To compensate for the AGOA market loss, the industrial parks slashed costs and relocated their export markets to Europe and Asia.

The AGOA ban has had an impact on Ethiopia’s industrial parks in terms of job prospects. Following the war in northern Ethiopia, external funding has been suspended, particularly World Bank funds.

The investors inside the parks have been forced to lay off approximately 5,000 workers. The government aimed to create 75,000 jobs inside the 13 industrial parks this year, but only 57,000 were created.

“The increasing high turnover is partly due to decline in orders. When international purchasers place large orders, the investors in the industrial parks hire in large numbers,” Sandokan Debebe, CEO of the IPDC, told Ahmed Shide, Minister of Finance, and officials from the Public Enterprise Holding and Administration, which regulates the industrial parks.

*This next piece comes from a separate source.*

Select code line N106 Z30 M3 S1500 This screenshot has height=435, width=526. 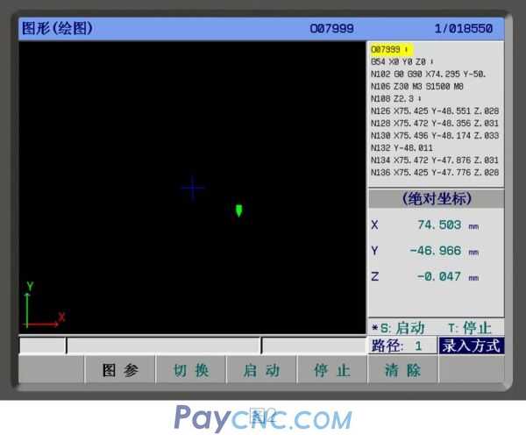[416, 87]
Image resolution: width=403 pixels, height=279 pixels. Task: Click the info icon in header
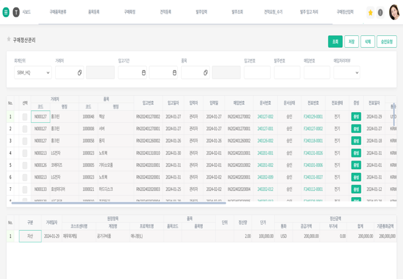tap(380, 12)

“When there are no orders, the investors inside the industrial parks laid off employees. Another reason is employees’ low salaries. We are attempting to improve this,” Sandokan added.

On September 1, 2022, officials met at the Hilton Addis hotel to assess the operation of the industrial parks. The IPDC and the Ministry of Industry have also completed research on the effects of the AGOA embargo on Ethiopian investors and developed alternative venues.

“Among the alternatives is that we can reduce taxes for investors to compensate for the taxes they suffer when entering the US market because we are barred from participating in AGOA. They could absorb the US tax if we gave them a tax cut. However, this does not guarantee them a price edge in the US market,” Addisu explained.

He believes AGOA reduces the cost and boosts acceptance in the United States.

“The other option is for our exporters and their US buyers to divide the tariff imposed following the AGOA prohibition. They normally bear an equal portion of the tax burden. In the long run, we intend to seek more markets throughout the world. AGOA is a US government political instrument. It is not a contract. The US administration has made a unilateral offer. As a result, we should not rely on it in our financial activities,” Addisu elaborated.

Another goal of the administration is to focus on the domestic market. Following the AGOA ban, manufacturers in industrial parks sold items worth USD 161 million to the local market, effectively replacing imports.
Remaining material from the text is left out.